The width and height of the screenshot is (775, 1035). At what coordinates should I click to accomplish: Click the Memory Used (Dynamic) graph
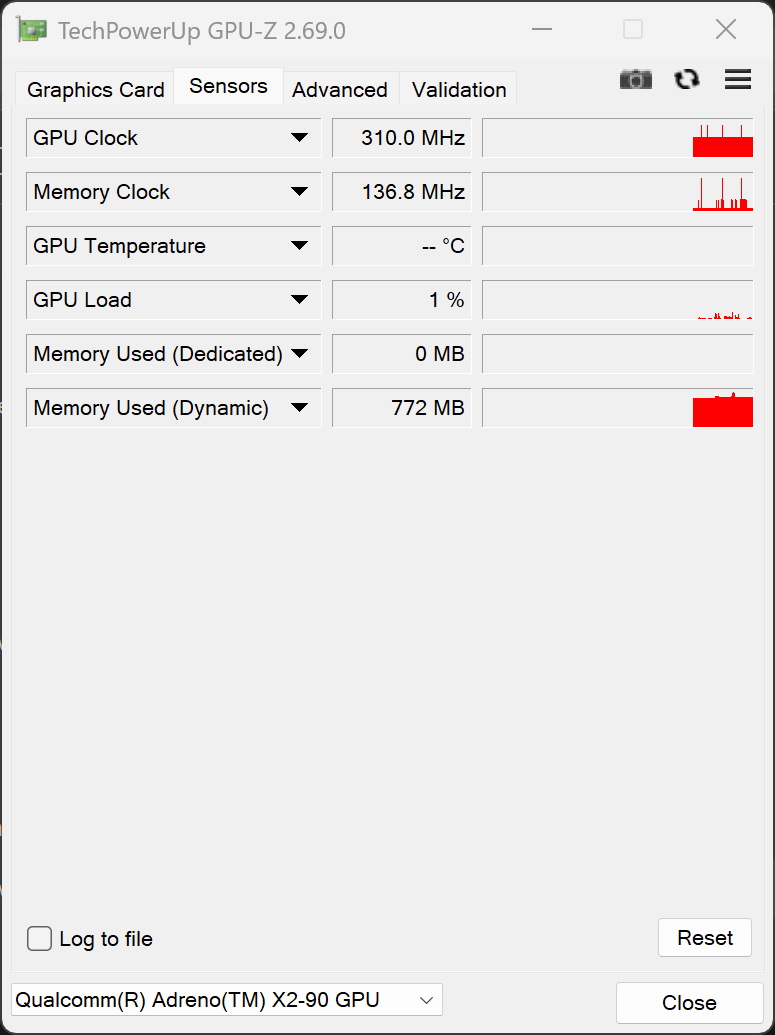(x=617, y=408)
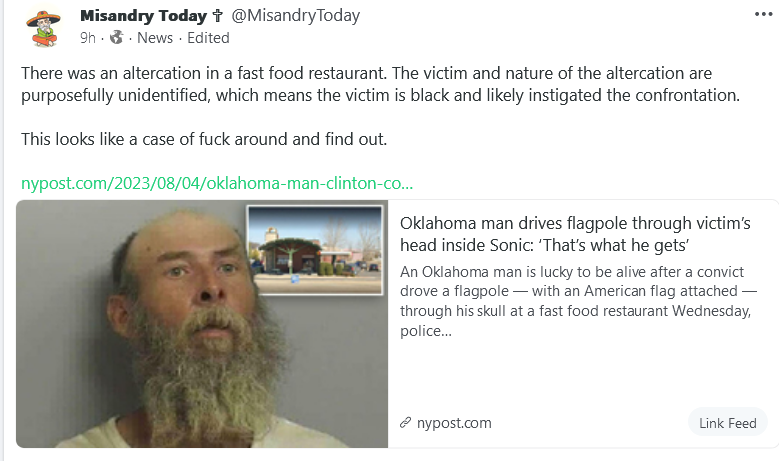The height and width of the screenshot is (463, 783).
Task: Open the Oklahoma man flagpole headline
Action: [x=575, y=234]
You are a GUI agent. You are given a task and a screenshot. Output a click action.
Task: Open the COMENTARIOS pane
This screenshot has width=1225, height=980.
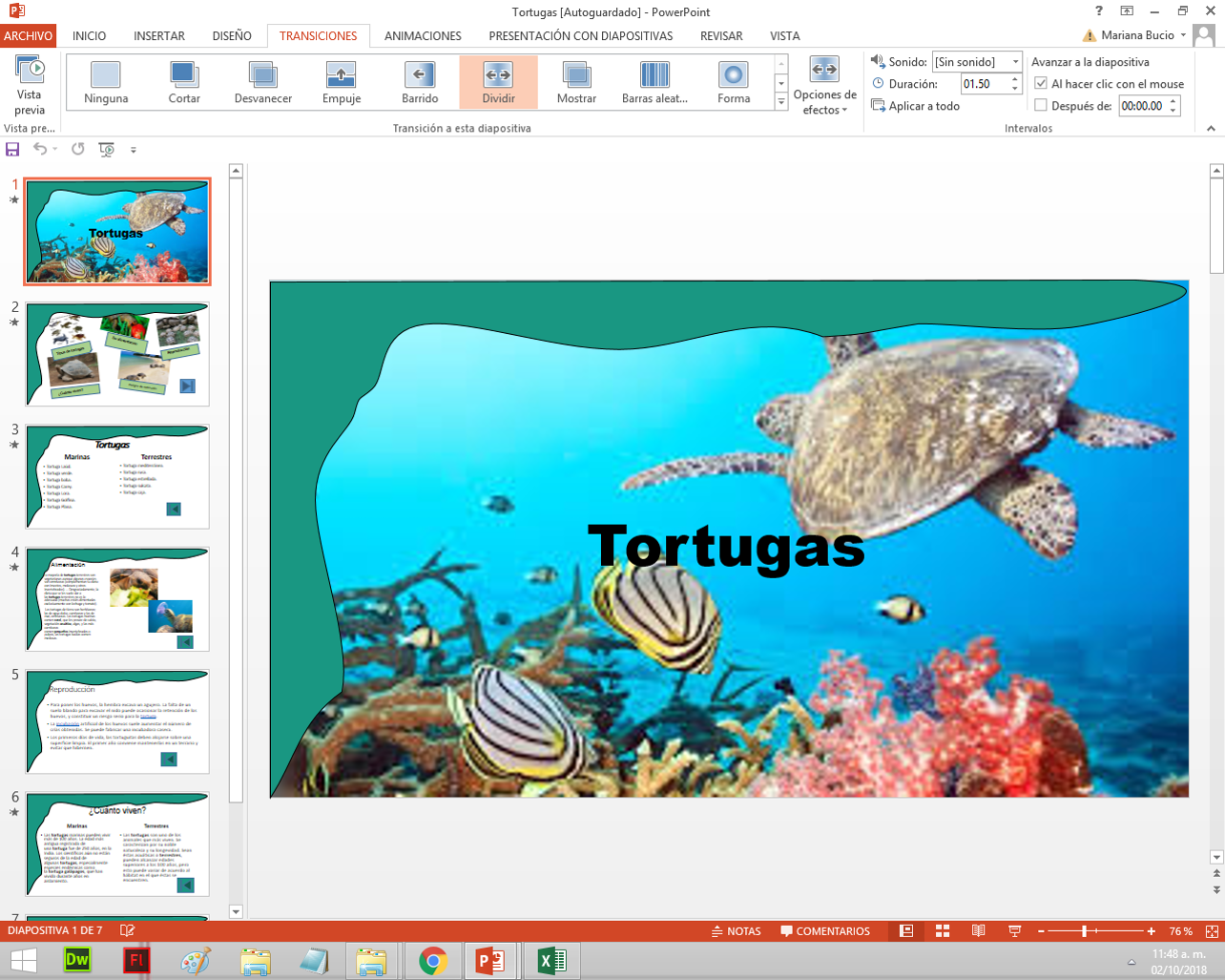pyautogui.click(x=824, y=931)
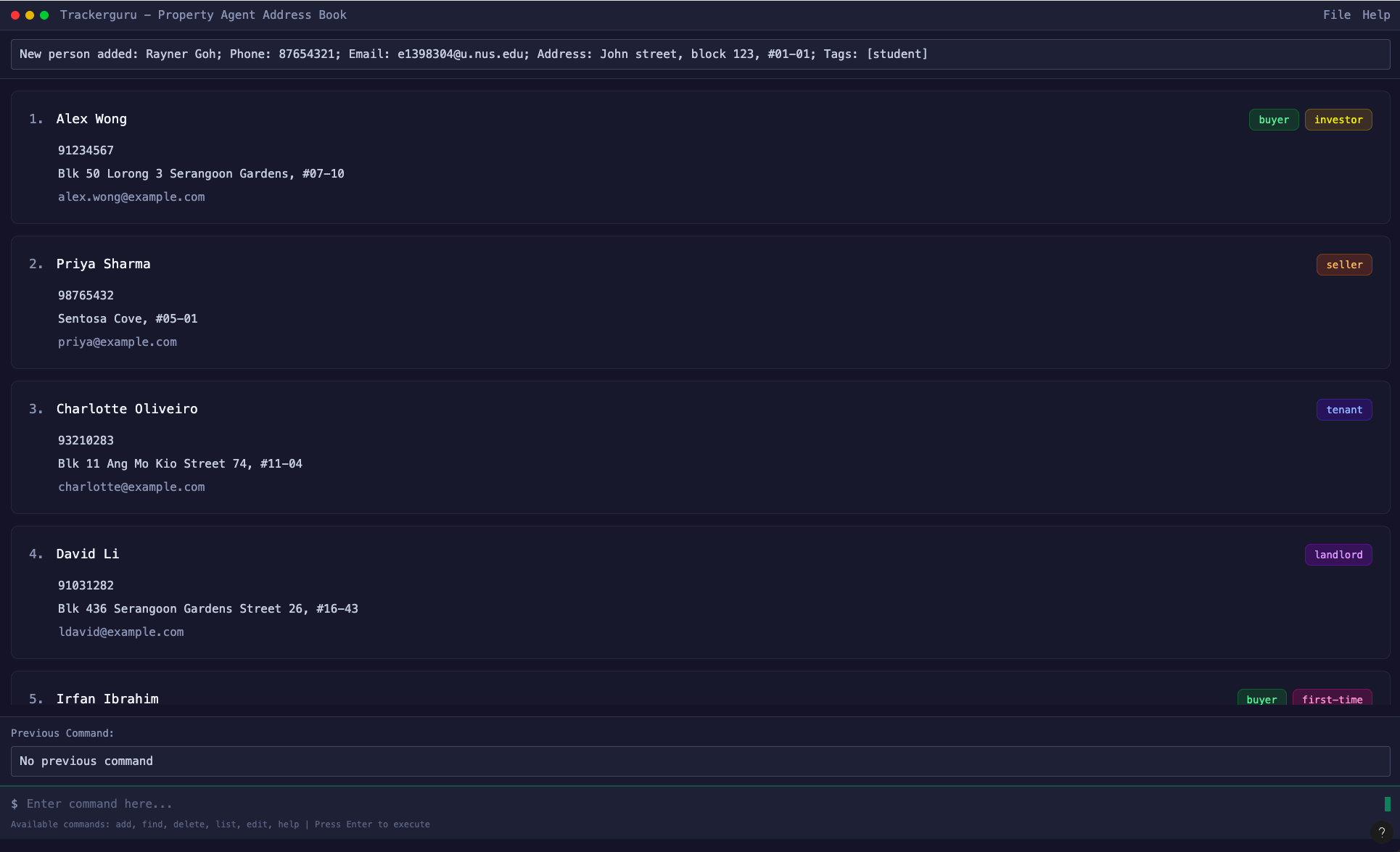Click priya@example.com email address

click(x=118, y=342)
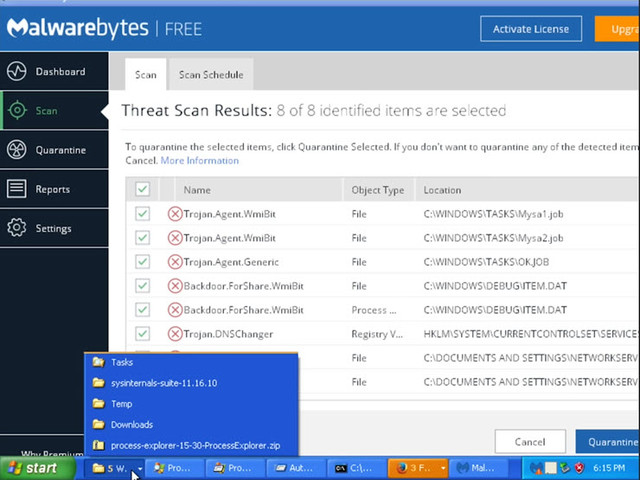
Task: Click the Activate License button
Action: (x=530, y=29)
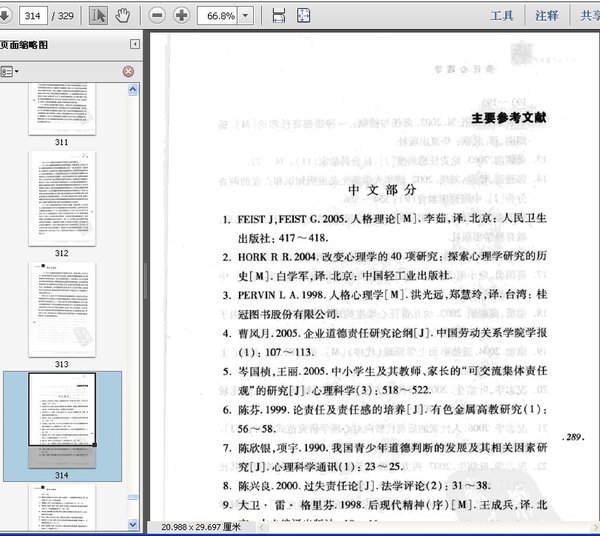
Task: Open the 共享 (Share) pane
Action: click(x=588, y=15)
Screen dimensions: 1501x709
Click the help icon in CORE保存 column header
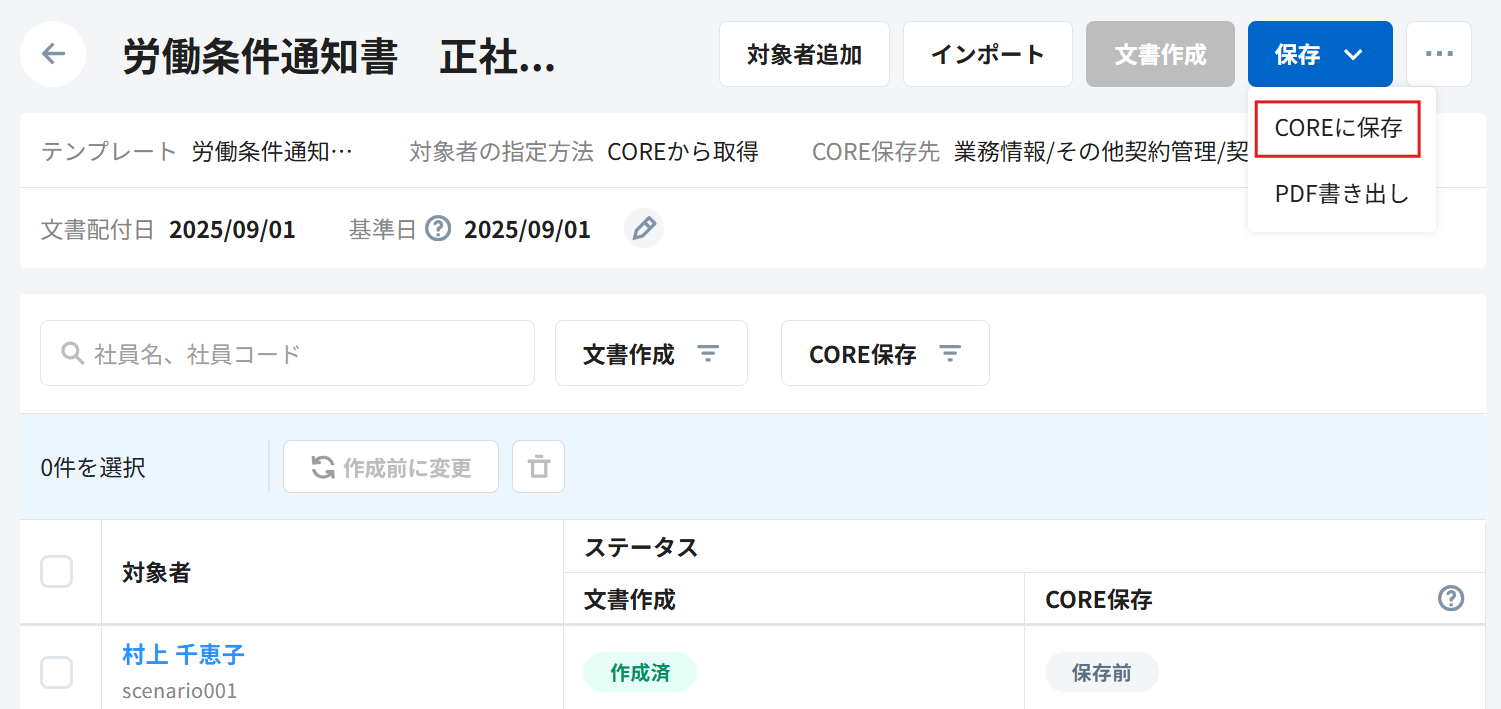1450,598
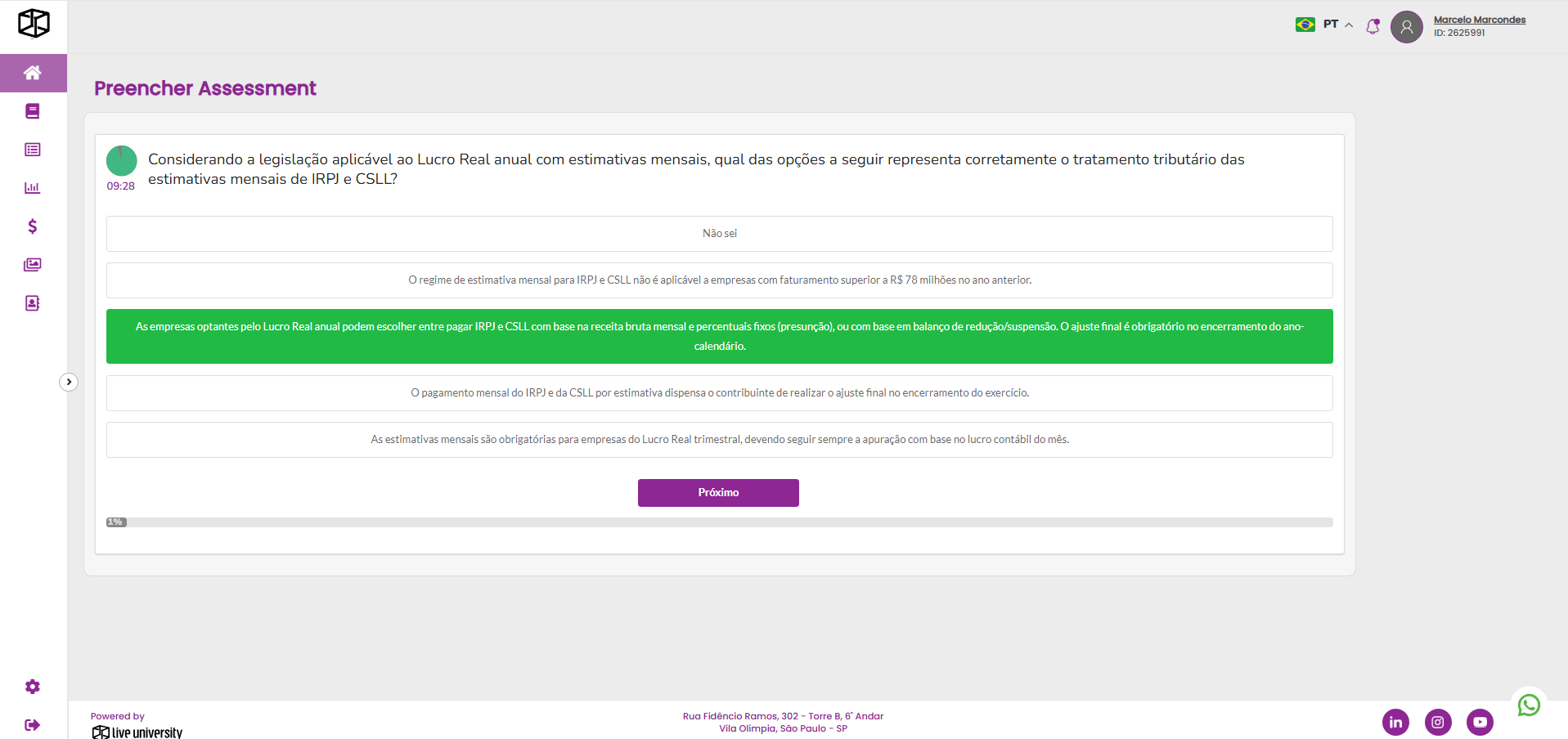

- - -

Rewrite the records from the line with "Screen dimensions: 1501x709" up to and including the last line of the records, offsetting every coordinate in the answers by -112. Leave the pictures out.

-- RESPONSE --
Screen dimensions: 1501x709
Click the help icon in CORE保存 column header
1338,486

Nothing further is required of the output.